President Barack Obama meets Friday with Christopher Smith, 22, from Clinton, Md., a student at Year Up program, in Arlington, Va. Year Up is a one-year program training program for young adults in the metropolitan area. (Associated Press)President Obama on Friday honored the nation’s dads and as part of a day geared around the Father’s Day holiday said they must “step up,” imploring men across the country to remember that fatherhood doesn’t end with conception.
Mr. Obama said 23 percent of young people are without fathers, and noted his own father’s absence in his life.
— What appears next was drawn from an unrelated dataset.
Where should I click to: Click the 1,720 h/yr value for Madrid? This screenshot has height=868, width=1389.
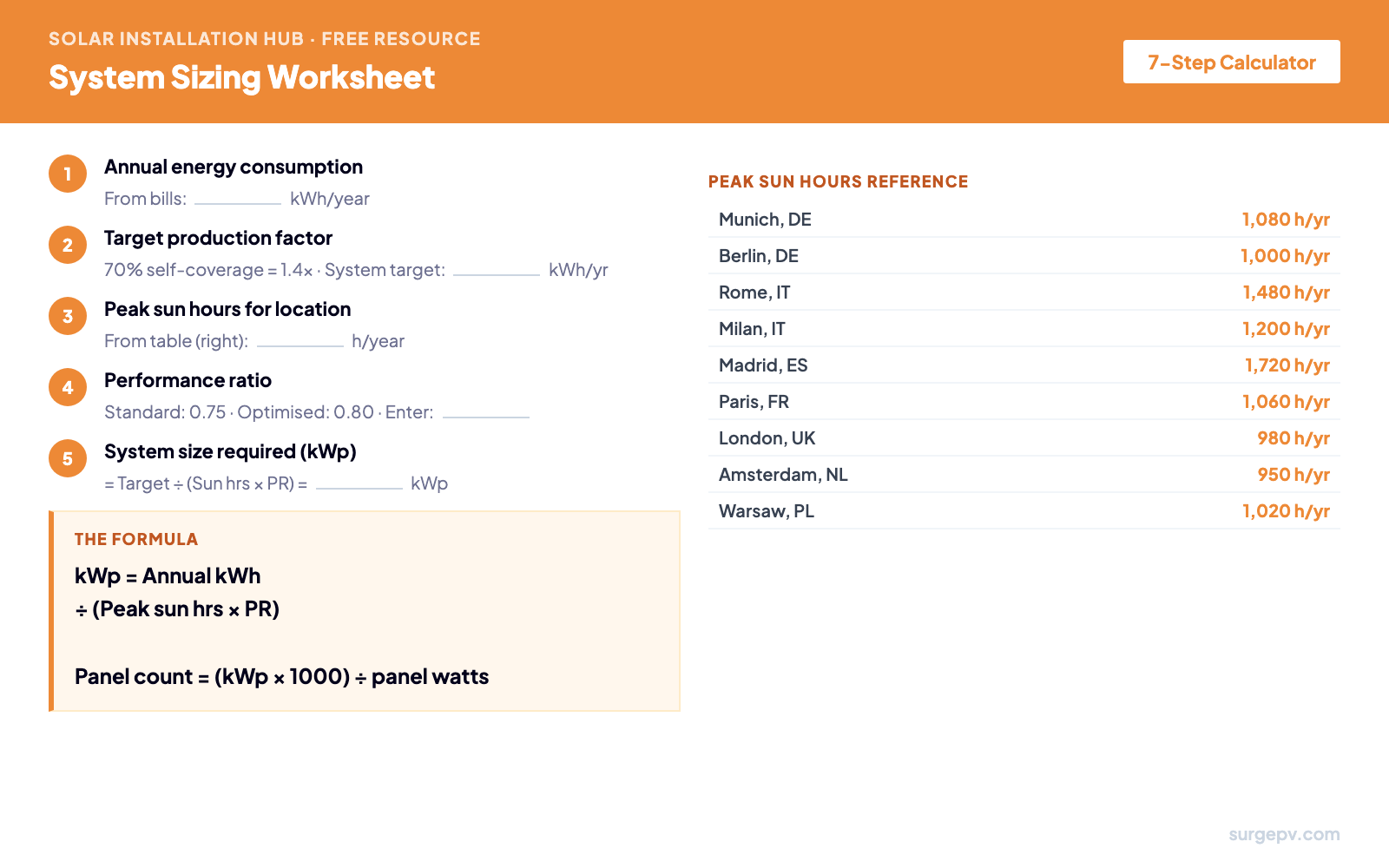click(1286, 365)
He said that is no excuse to be a bad father, and called on men to “rise up where your own fathers fall short.”
The day-long event was to celebrate Father’s Day on Sunday but the president said he also plans regional town hall meetings to push community involvement.
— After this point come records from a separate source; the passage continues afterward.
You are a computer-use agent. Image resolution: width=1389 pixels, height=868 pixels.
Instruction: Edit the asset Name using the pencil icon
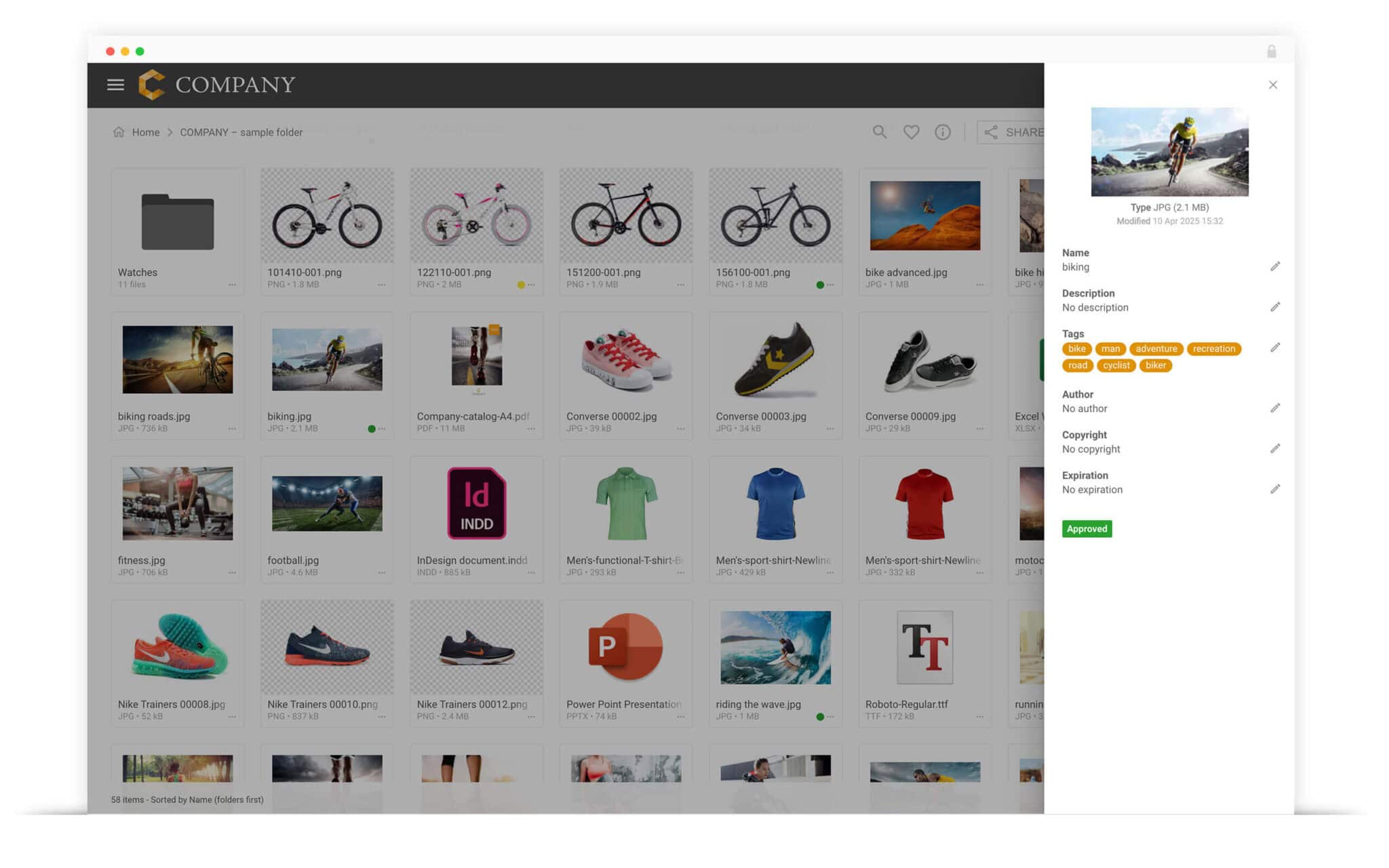coord(1276,266)
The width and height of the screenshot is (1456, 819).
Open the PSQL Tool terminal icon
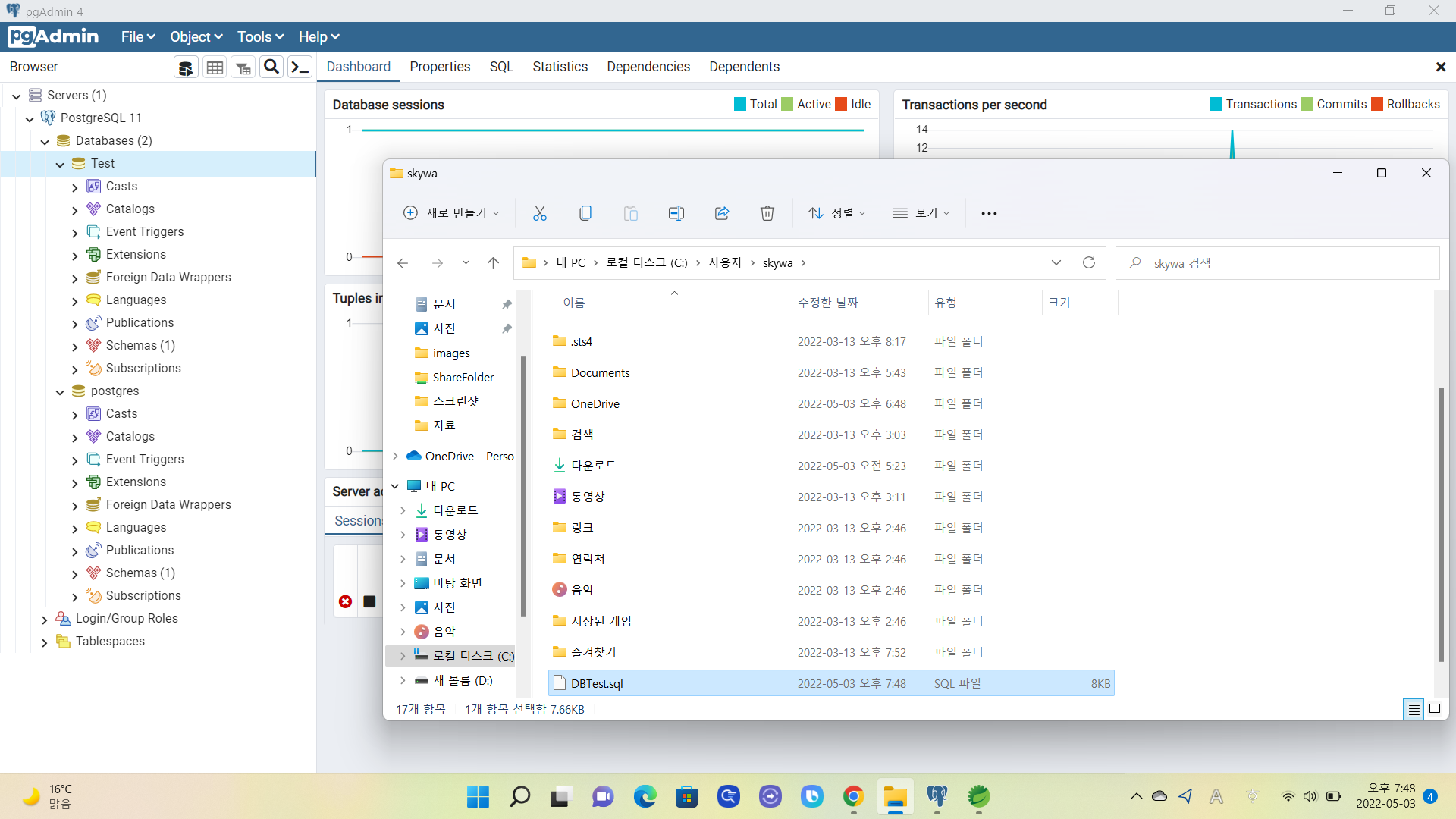[300, 67]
“When fathers are absent we know the damage that does to our families,” Mr. Obama told a group of fathers gathered in the East Room at the White House. “That’s something that leaves a hole in a child’s heart that a government can’t fill.”
The president, introduced as “First Dad of the United States,” for the event, said men can do little things to improve relations with their children like only watch ESPN’s SportsCenter once instead of multiple times.
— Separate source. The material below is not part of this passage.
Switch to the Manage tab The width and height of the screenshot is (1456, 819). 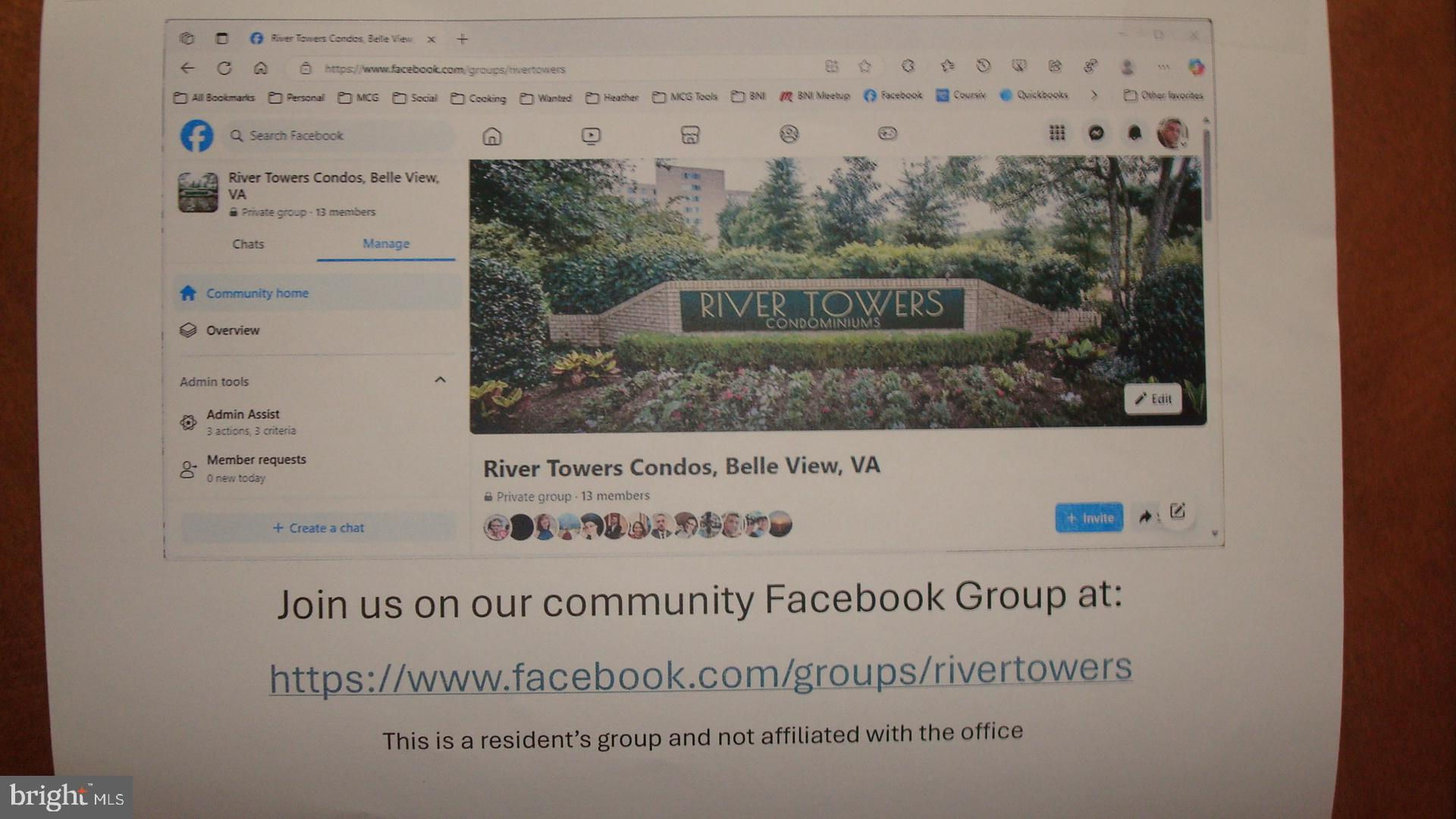(385, 243)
Mr. Obama has attended several of Malia and Sasha’s soccer games since he’s been president, but on Friday admitted that due to his job he’s missed some moments in his daughters’ lives that “I’ll never get back.”
“It’s about showing up and sticking with it,” Mr. Obama said.
The president also said the most fun he’s had as president was at the girls’ parent-teacher conferences.
“Teachers were bragging on my children — I was basking in the glory,” he said.
As Mr. Obama made the rounds at an event on the White House south lawn with young men, the president answered a reporter’s question about what he wanted for Father’s Day: “a health care bill.”
He also said it was a possibility he’d go golfing on Sunday.
As participants talked about fatherly duties with community leaders and pro-skater Tony Hawk, Mr. Obama said it was the beginning of a national conversation he wants to start about fatherhood, personal responsibility and what government can do to support “those who are having a difficult time.”
The group offered a mix of practical advice — from keeping a journal to share your reflections with your children to getting a good job — and policy recommendations with a focus on volunteerism.
For years on the campaign trail and since, Mr. Obama has reserved his tough talk for black men for targeted speeches, such as one at a Chicago church last year on Father’s Day.
He told the predominantly black church fathers must understand “responsibility doesn’t just end at conception” and said he feels an obligation as a father to “break the cycle.”